M. L’arrivée des réseaux sociaux a permis de poser frontalement ces questions dites-vous, mais a également créé un point de rupture : comment sortir du débat binaire ?
KBL. Les réseaux sociaux ont ce pouvoir démocratique qui va permettre de faire porter à l’attention de tout le monde ce concept-là. Le problème, c’est que les réseaux sociaux et le militantisme en ligne ignorent parfois les mécanismes de probité scientifique, de la recherche, de la nuance, etc. Et surtout, les personnes qui sont sur ces réseaux sociaux ne sont pas nécessairement au courant de toute la définition et l’historiographie du concept. En France, les premiers gros “cas” d’appropriation culturelle sont arrivés en 2016 – 2017, je pense notamment aux coiffes d’Amérindiens sur les défilés Victoria’s Secret ou encore les fausses dreadlocks portées par des mannequins blanches lors d’un show Marc Jacobs. Donc la question commence à dater et pourtant, sur les réseaux sociaux, encore en 2024, on en est à “Qu’est-ce que c’est l’appropriation culturelle ?”, “Est-ce qu’en étant blanc, j’ai le droit de porter ça ? Est-ce qu’en étant racisé, j’ai le droit de porter ça ?”. Et en fait, ces questions empêchent de comprendre la dimension systémique de l’appropriation culturelle en tant que rapport de domination. Finalement, les réseaux sociaux, c’est génial puisque ça permet de poser frontalement cette question dans l’espace public et ça permet de porter la voix de personnes qu’on n’entendait jamais. Et en même temps, le bât blesse, parce que lorsqu’on utilise un concept qu’on ne maîtrise pas, ça ne fait jamais vraiment bon ménage.

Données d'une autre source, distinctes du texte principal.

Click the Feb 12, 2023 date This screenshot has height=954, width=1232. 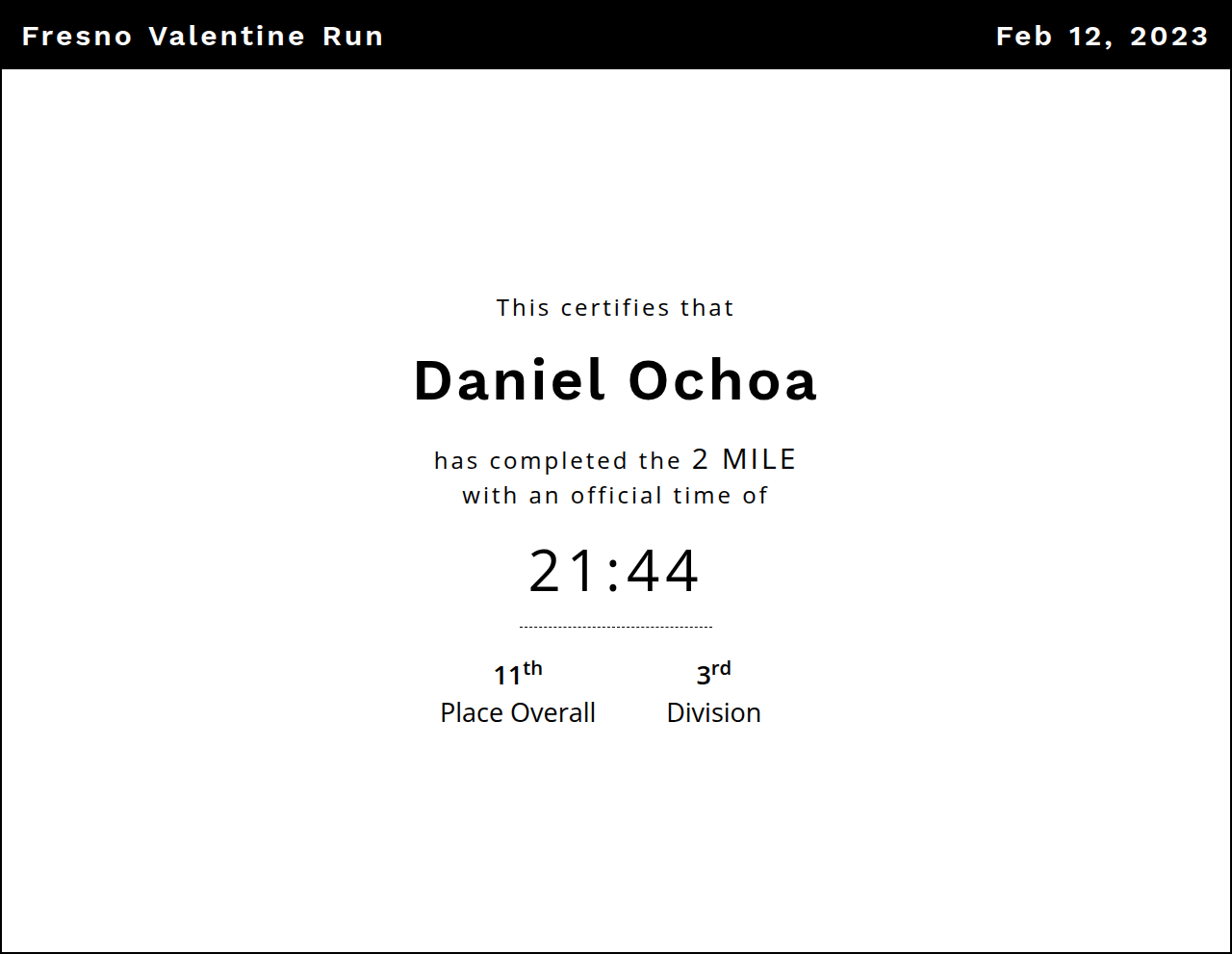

M. Récemment, Louis Vuitton a été pris à partie par la Roumanie, furieuse de voir une blouse artisanale roumaine parmi la collection : pourquoi l’appropriation culturelle est encore si ancrée au sein de l’industrie de la mode ?

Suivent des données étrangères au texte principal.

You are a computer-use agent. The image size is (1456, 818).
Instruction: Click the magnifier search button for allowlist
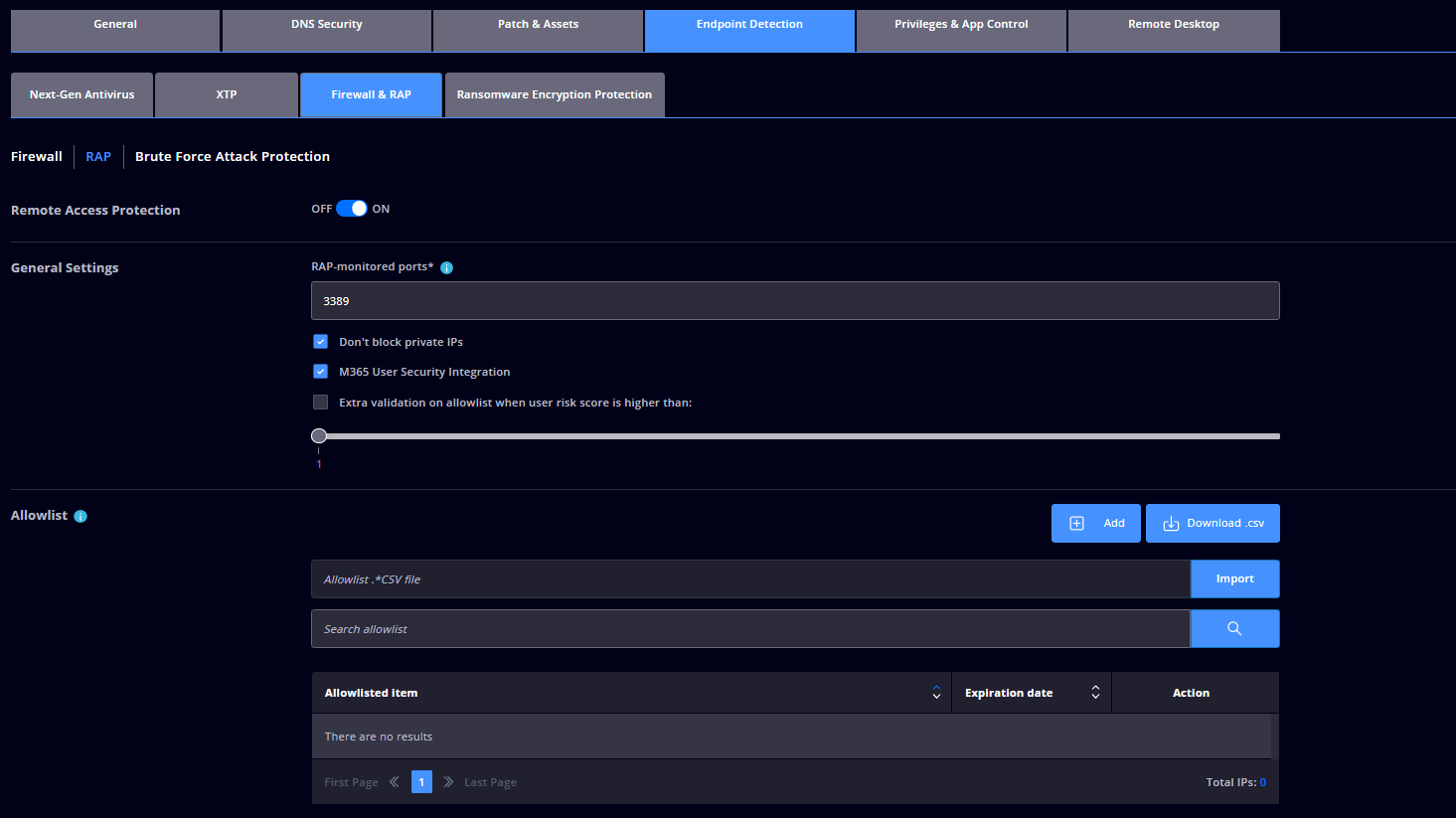[x=1234, y=628]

KBL. Parce que c’est systémique, et parce que la mode ne s’intéresse pas aux vraies questions et ne fait pas son examen de conscience en profondeur, seulement de la cosmétique. C’est ce que je trouve très intéressant avec ce cas de Vuitton qui est hyper parlant en termes d’appropriation culturelle. C’est-à-dire que pour la campagne de pub estivale, on va représenter une espèce de territoire, de plage tropicale paradisiaque. Et pour la collection, on va s’intéresser à un vêtement, à un savoir-faire de Transylvanie, donc de Roumanie : une broderie traditionnelle transylvanienne se retrouve translatée sur une plage tropicale, on ne sait pas où, tant qu’il y a du soleil, pour une clientèle majoritairement blanche et occidentale, qui veut simplement s’enjailler à la plage avec des choses comme ça. Donc, on est bien dans la décontextualisation et la re-sémantisation : on ne cite pas du tout ces sources parce qu’on s’en fiche, c’est juste beau, donc on appauvrit le sens.